Prompt: Transcribe exactly the lines from the one containing "Image resolution: width=1132" through the last line of the listing below, inclusive, and nothing beyond them.

Information:
=== Section Start ===

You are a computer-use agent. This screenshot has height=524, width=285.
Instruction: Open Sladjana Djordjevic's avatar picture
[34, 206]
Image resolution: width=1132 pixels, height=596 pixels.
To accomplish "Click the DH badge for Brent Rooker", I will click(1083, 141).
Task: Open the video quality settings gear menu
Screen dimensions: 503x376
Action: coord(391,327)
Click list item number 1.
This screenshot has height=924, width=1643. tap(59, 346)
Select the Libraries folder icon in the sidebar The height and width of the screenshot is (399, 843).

=== Section End ===

Finished task:
Image resolution: width=1132 pixels, height=596 pixels.
To accomplish "Click the DH badge for Brent Rooker", I will click(1083, 141).
Task: Open the video quality settings gear menu
Screen dimensions: 503x376
Action: coord(391,327)
Click list item number 1.
This screenshot has height=924, width=1643. tap(59, 346)
Select the Libraries folder icon in the sidebar The height and width of the screenshot is (399, 843).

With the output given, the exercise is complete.